Meteorological data from nearby McCarran International Airport shows (Figure 14) that the wind blows predominately from the southwest quadrant until approximately 3PM. Beginning at about 3PM in the afternoon, the winds shift and become more variable. In the late afternoon early evening (6-9PM), the winds are predominately from the east and northeast. Then, after 9PM the winds shift again into a more variable pattern. After midnight the winds blow predominately from the southwest.
Figure 4 shows wind rose data collected by the R.M. Young sonic anemometers at the closest station to I-15, approximately 20 m to the east of the highway. During the study, winds were predominately from the southwest quadrant, indicating that the monitoring transect typically contained one upwind station 100 m west of I-15 and three downwind stations east of the highway. Figure 4 does show an occasionally strong easterly wind during the time period from midnight until approximately 3 p.m. During this time, the station to the west of I-15 experienced impacts from the highway.
Figure 24 and Figure 25 show the mean hourly CO concentrations by site from all wind directions and winds from road, respectively. The mean CO concentration for the 20 meter road is approximately 26 percent higher than the 100-meter upwind site (Figure 24) for all wind directions. The mean CO concentration for the 20-meter road is approximately 60 percent higher than the 100-meter upwind site (Figure 25) for downwind conditions (winds from road).
Figure 26 shows the mean CO concentration by hour for all stations when winds are from the road. Figure 27 shows the mean CO concentration by hour for all four stations when the winds are from the road vs. hourly average traffic.
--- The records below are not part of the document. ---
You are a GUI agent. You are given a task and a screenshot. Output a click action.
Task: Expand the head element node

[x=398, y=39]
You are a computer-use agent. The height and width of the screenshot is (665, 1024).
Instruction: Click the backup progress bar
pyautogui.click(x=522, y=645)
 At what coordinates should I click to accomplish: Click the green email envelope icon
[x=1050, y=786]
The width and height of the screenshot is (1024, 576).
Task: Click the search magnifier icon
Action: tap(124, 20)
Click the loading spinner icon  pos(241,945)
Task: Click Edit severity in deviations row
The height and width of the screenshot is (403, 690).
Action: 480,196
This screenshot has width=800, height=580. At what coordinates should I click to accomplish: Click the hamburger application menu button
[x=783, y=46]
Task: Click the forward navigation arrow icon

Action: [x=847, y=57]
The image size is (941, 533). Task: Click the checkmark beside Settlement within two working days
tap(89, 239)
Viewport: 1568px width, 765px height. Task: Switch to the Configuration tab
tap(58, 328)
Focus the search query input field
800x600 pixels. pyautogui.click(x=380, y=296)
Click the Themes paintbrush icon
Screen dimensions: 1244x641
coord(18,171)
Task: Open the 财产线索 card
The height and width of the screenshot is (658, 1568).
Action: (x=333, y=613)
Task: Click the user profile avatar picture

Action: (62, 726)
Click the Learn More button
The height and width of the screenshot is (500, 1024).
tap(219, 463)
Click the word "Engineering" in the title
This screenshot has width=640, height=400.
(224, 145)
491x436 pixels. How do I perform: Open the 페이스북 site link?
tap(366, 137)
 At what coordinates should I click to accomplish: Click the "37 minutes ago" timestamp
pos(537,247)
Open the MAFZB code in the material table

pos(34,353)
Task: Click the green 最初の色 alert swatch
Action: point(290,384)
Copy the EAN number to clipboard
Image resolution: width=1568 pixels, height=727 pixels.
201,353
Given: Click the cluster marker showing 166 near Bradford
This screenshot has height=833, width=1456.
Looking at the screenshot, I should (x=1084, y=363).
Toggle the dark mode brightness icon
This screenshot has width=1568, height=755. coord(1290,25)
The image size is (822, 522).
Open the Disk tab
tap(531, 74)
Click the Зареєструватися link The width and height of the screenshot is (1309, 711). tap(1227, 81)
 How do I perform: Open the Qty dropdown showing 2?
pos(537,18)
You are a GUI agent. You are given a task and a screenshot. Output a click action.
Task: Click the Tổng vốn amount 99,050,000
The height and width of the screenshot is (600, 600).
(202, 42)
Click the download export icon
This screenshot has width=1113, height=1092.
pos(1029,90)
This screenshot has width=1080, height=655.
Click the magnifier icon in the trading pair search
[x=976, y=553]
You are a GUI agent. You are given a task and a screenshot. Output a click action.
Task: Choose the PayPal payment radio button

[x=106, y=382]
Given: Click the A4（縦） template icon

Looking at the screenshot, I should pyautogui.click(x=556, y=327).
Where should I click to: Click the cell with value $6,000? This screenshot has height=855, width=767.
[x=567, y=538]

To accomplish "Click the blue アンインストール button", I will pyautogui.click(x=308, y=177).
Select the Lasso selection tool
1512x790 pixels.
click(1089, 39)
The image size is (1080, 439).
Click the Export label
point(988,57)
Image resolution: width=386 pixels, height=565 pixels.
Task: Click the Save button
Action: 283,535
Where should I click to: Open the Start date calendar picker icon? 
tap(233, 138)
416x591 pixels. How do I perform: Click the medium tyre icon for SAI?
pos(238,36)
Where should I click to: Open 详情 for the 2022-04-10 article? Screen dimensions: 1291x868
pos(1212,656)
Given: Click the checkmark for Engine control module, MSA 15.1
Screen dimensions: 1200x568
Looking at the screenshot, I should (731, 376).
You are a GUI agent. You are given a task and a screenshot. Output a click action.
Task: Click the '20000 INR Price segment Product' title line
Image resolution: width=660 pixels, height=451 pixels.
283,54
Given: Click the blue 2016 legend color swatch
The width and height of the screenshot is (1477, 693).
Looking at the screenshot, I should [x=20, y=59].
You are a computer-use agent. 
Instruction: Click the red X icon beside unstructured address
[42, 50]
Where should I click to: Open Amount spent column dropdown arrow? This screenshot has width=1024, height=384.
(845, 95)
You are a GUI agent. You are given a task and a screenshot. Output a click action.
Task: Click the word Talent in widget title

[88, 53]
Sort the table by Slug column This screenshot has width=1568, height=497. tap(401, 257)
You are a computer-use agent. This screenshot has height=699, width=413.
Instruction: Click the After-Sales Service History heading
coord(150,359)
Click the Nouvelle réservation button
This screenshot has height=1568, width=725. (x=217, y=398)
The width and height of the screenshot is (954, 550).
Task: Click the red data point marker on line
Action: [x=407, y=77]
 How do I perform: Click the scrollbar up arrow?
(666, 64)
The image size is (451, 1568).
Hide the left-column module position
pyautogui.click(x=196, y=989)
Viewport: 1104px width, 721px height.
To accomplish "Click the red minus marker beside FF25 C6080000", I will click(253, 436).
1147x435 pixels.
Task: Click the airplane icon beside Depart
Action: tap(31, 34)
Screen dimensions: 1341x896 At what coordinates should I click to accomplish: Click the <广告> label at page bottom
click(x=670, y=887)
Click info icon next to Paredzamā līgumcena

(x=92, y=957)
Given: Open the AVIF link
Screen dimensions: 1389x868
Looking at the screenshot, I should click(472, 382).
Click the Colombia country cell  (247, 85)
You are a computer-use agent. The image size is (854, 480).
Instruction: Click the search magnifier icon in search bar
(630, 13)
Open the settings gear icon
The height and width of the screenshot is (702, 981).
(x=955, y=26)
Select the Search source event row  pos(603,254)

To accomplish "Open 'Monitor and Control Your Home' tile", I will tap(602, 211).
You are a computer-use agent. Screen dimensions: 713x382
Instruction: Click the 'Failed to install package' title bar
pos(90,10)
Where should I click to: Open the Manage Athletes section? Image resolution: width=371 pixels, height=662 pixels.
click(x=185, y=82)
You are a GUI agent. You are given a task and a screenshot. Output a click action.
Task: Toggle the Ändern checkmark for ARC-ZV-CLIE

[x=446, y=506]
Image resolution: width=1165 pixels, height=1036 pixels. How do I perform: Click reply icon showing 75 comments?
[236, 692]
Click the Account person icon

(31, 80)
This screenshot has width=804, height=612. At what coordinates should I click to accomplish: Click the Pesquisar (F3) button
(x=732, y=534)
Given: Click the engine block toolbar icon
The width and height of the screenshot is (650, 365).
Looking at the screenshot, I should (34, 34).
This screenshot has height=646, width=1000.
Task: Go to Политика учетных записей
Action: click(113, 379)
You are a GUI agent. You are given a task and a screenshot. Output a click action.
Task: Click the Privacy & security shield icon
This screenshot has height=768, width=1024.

Figure 24. Box-Whisker Plot Mean CO Concentration by Site (all wind directions).
Figure 25. Box-Whisker Plot Mean CO Concentration by Site (winds from road).
Figure 26. Mean CO Concentration by Hour: all stations (winds from road).
Figure 27. Mean CO Concentration and Traffic Volume by Hour: all stations (winds from road).
When CO concentrations by hour are overlaid with traffic volume (Figure 27), an increase in CO concentration trends with the increase in traffic volume during morning commute hours (5-7 a.m.). However as the morning progresses and traffic volume continues to increase, CO concentrations appear to decrease. CO concentrations appear to peak around 7:00 am, decrease through the morning and early afternoon hours and begin to increase again beginning around 3:00 p.m. This is apparently due to meteorological influences. As the sun rises and solar energy is pumped into the atmosphere, the air is heated and mixing is occurring in the atmosphere both horizontally and vertically. Winds during these morning hours tend to be from the southwest quadrant and typically wind speed increases as the day progresses (Figure 4) until the mid to late afternoon hours. During the mid to late afternoon (3-6 p.m.) wind speed decreases and wind direction is more variable (Figure 4). Due to these meteorological conditions, pollutant concentrations tend to be higher during the morning commute (5-7 a.m.) and appear to decrease even though traffic volume increases throughout the day, peaking about 4 p.m. (Figure 27).
As evidence that meteorological factors play a role in observed pollutant concentrations, Figure 28 is shown. On April 21 and April 22, wind speed is very low and wind direction is variable. Pollutant concentrations (NO, CO and BC) are elevated for these days for Site 1 (20 meter roadside) and Site 4 (100-meter upwind). Pollutant concentrations decrease as the week progresses, This appears to be directly related to a significant increase in wind speed and resultant increased atmospheric mixing.
Figure 28. Mean NO, CO, BC Concentration, Traffic Volume and Wind Speed and Wind Direction for a Week in April, 2009.[2]
Additional evidence that meteorological factors play a role in observed pollutant concentrations, Figure 29 is shown. During periods of low wind speed pollutant concentrations (NO, CO and BC) are elevated for Site 1 (20-meter roadside) and Site 4 (100-meter upwind). During periods of high wind speed and strong south-southwesterly winds, pollutant concentrations decrease. This appears to be directly related to a significant increase in wind speed and resultant increased atmospheric mixing.
Figure 29. Mean NO, CO, BC Concentration, Traffic Volume and Wind Speed and Wind Direction for a Week in July 2009.[3]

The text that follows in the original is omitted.